Since the ruling was in the fourth court of appeals it only applies as binding precedent in the fourth court's district (the San Antonio area), but other Texas courts can, and have, used Littleton to guide them in their decisions. If SB 723 becomes law Littleton will, effectively, become binding statewide.

There is very little transgender case law in Texas, and even less legislative history. When the original list of identifying documents was created two years ago by the legislature there was no debate or opposition. The author of the current list, Louis Kolkhorst, later said that she was not aware that a court ordered change of sex was on the list of identifying documents (she authored the House version SB 723 this session (HB 3098)), so there is no documentation of intent from the legislation that created the current list.

In citing Littleton Williams' has laid the ground work for a state-wide policy of refusing to acknowledge that some people are assigned the wrong sex at birth. Considering the current lack of case law or legislative record on the legal status of transgender people in Texas if he is successful his intention in passing SB 723 will become the overriding legal attitude for the entire state. It may even be possible for SB 723 to be used to prevent Texas' courts or agencies from issuing corrected identifying documents like driver's licenses.

So yes, even if SB 723 passes trans people who have a correct drivers license or passport will still be able to marry someone of the opposite sex. But if anyone chooses to challenge the validity of their marriage, as happened to Christie Littleton (and as is currently happening to Nikki Araguz) they will be unable to avail themselves to any of the protections of marriage. What good is a marriage certificate if, when the protections it provides are needed, it will be voided by the courts?

SB 723 is an attack on every trans person in Texas. It must be defeated. Please call these key senators and tell them to "oppose SB 723." If you are unable to call until this weekend call anyway and leave a message. A full voice mail box on Monday morning will go a long way towards helping these senators stand up for what's right.
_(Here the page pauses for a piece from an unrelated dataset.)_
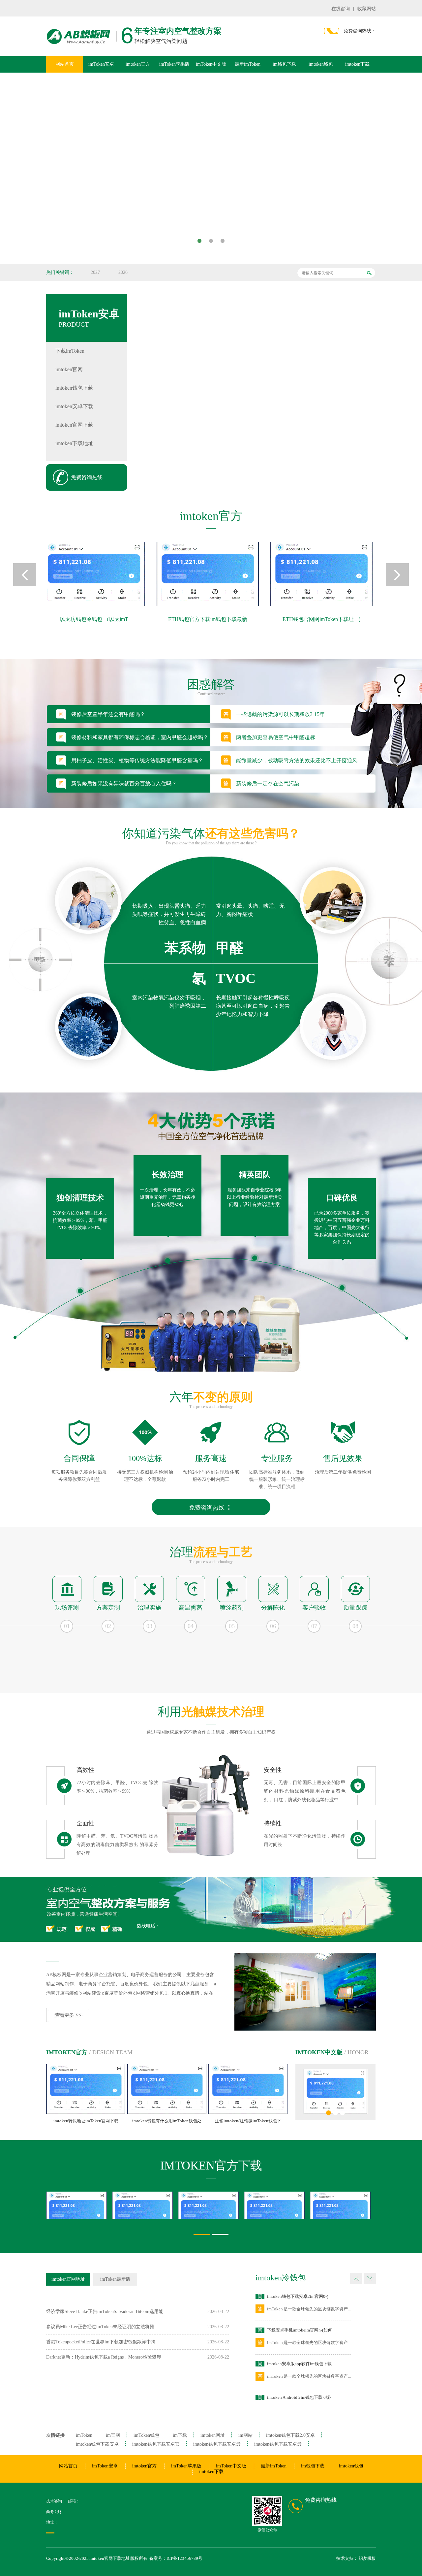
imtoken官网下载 (74, 425)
Mario Gallegos (512) 463-0106
Wendy Davis (512) 463-0110
Rodney G. Ellis (512) 463-0113
Kirk Watson (512) 463-0114
John Whitmire (512) 463-0115
Carlos I. Uresti (512) 463-0119
Juan "Chuy" Hinojosa (512) 463-0120
Judith Zaffirini (512) 463-0121
Royce West (512) 463-0123
Leticia R. Van de Putte (512) 463-0126
Eduardo A. (Eddie) Lucio, Jr. (512) 463-0127
José R. Rodríguez (512) 463-0129


  1. Thank you for writing this and breaking it down for everyone!

  2. Called. Thank you Daniel You are such a great ally.
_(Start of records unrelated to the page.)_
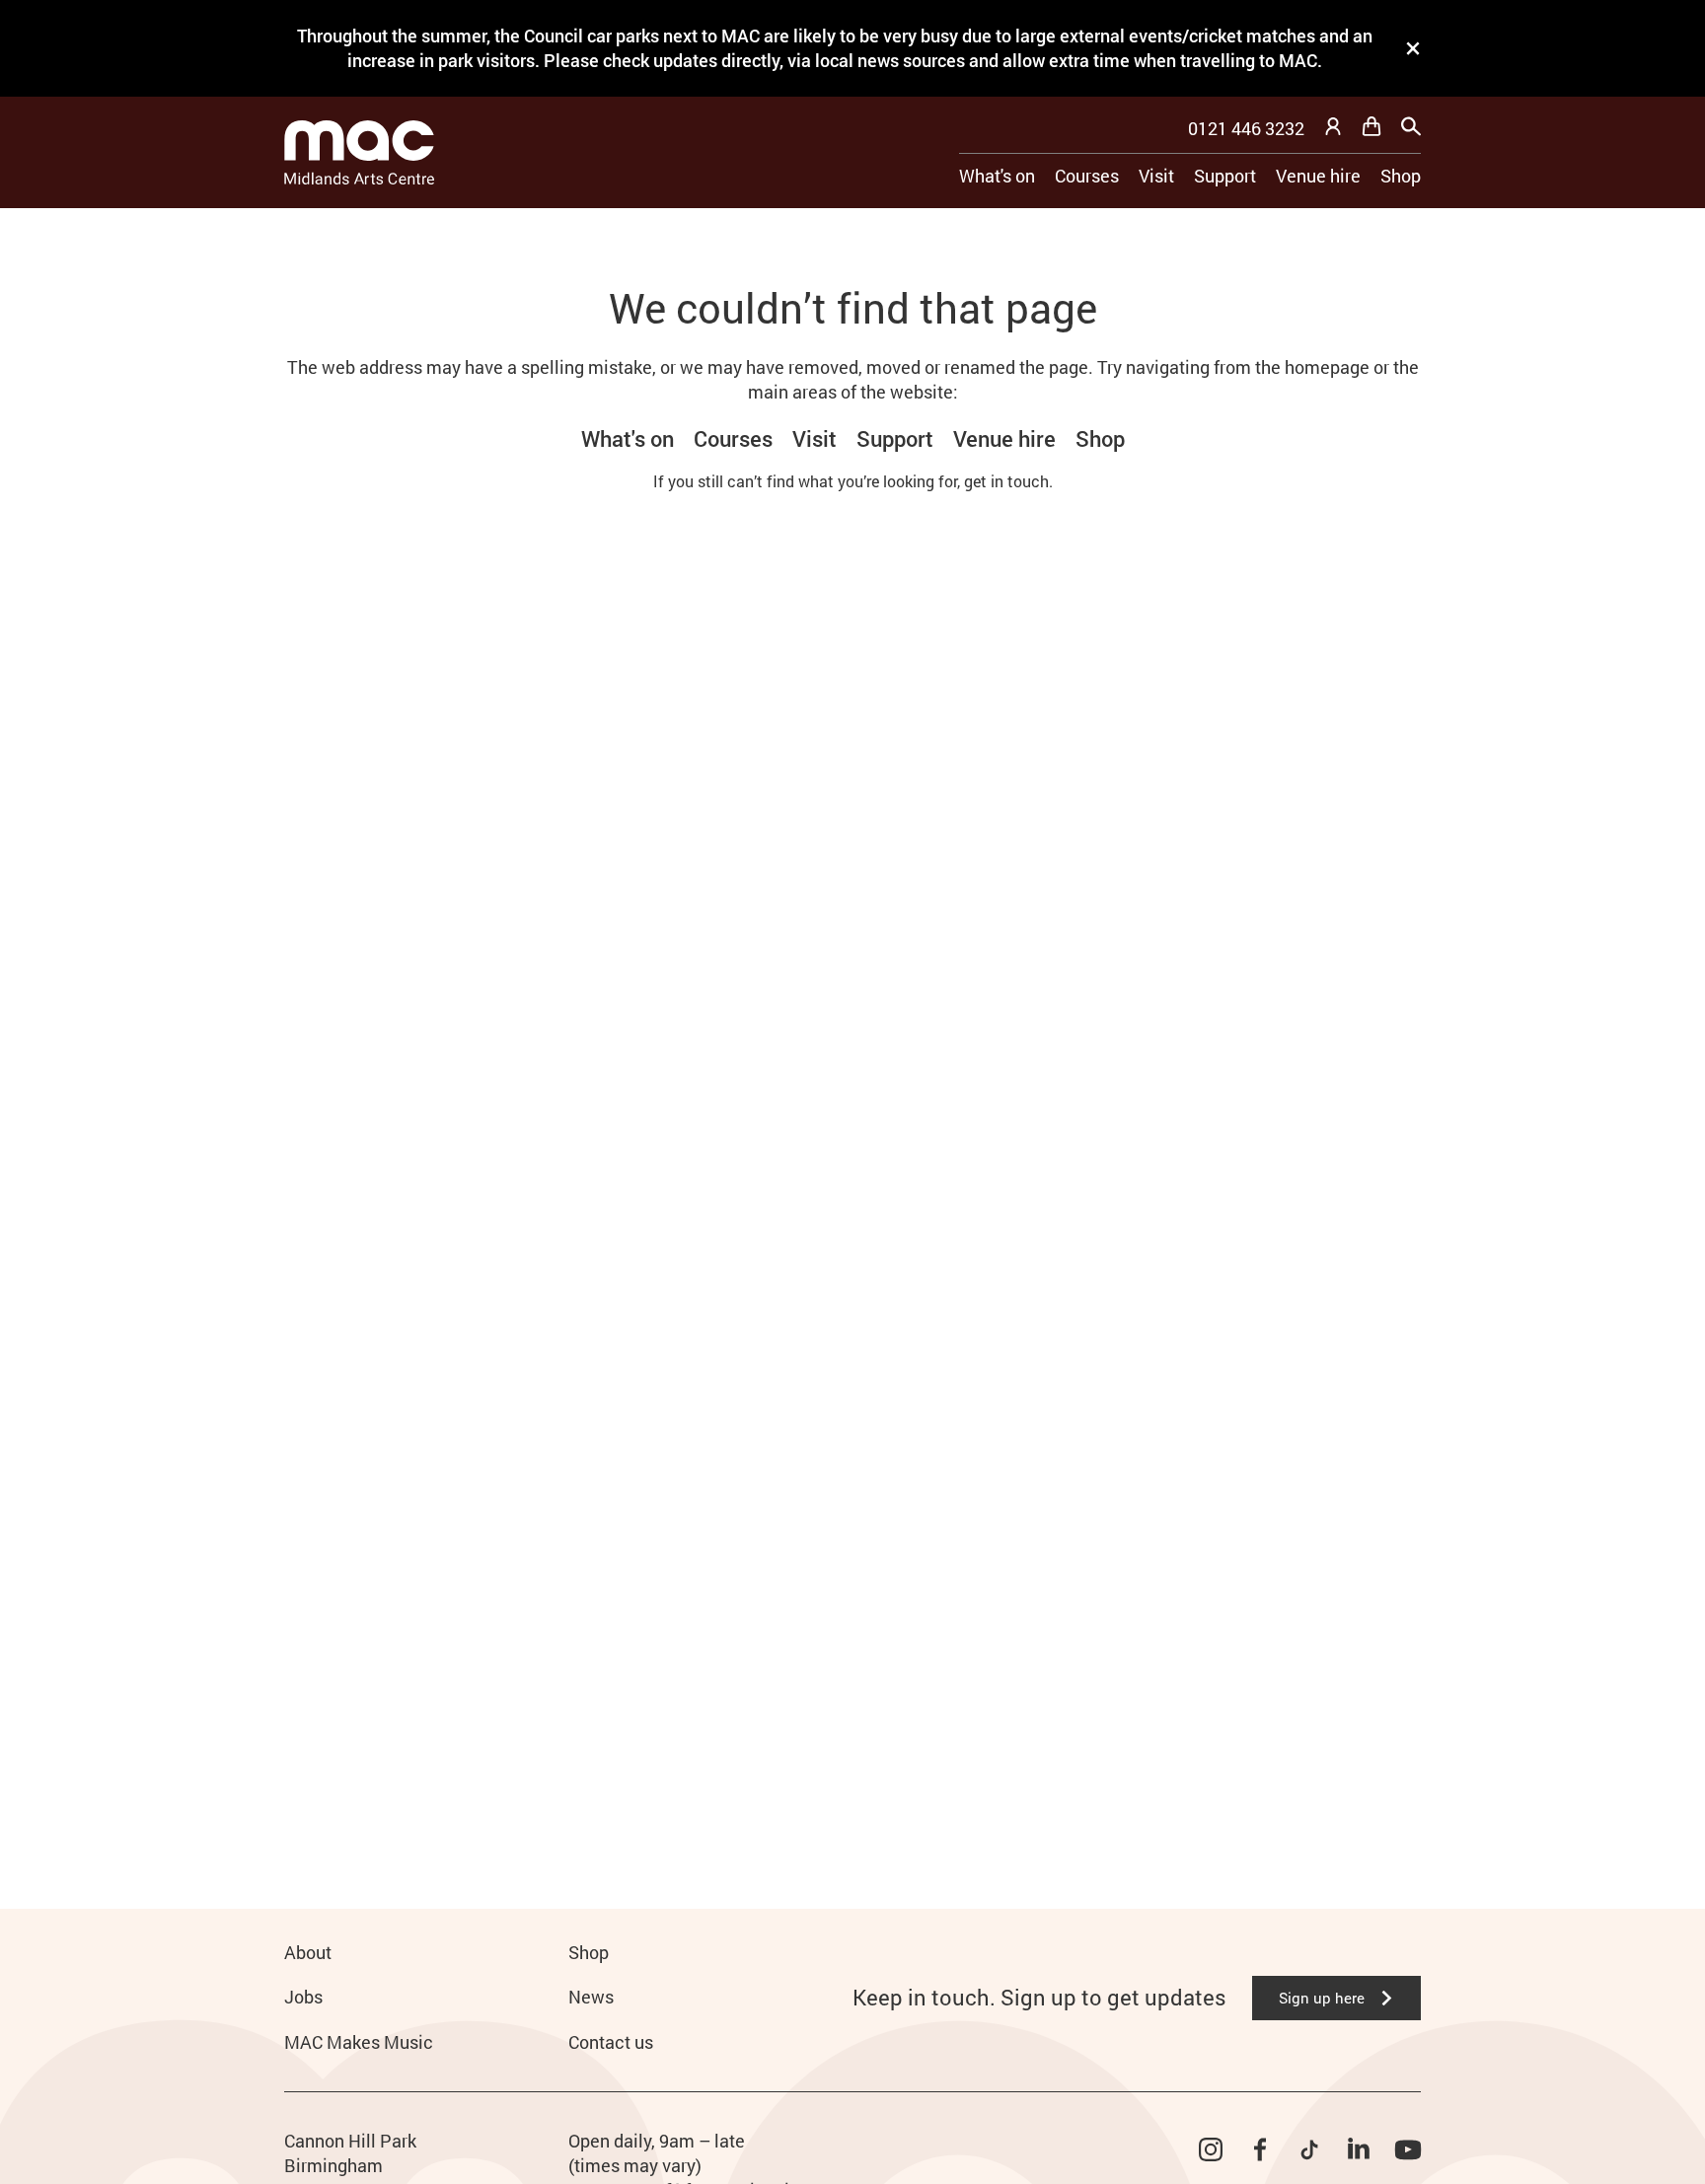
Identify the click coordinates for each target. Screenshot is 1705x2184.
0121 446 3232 (1246, 128)
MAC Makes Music (358, 2042)
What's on (997, 175)
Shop (1400, 175)
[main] (852, 1027)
  3. Just spent the afternoon at the Capitol. I was able to speak to legislative aides in all the listed senator's offices. They were pretty much all on board with a no vote on 723 with the exception of Senator Uresti. His aide stated that he was still undecided. I would encourage as many people as possible give his office a call.

    Paula Buls, LMSW
    Chair, National Association of Social Workers- Texas Chapter GLBT Issues Committee

  4. Thanks Paula - I've been worried Uresti might be the 20th vote. He voted "Present, not voting" when SB 723 came through committee (at one point, before Sen. Huffman came back into the hearing room, a "nay" vote from him would have killed the bill). The good news is that if he votes "present, not voting" on the floor the bill still dies, since it has to receive 20 "Yea" votes to pass.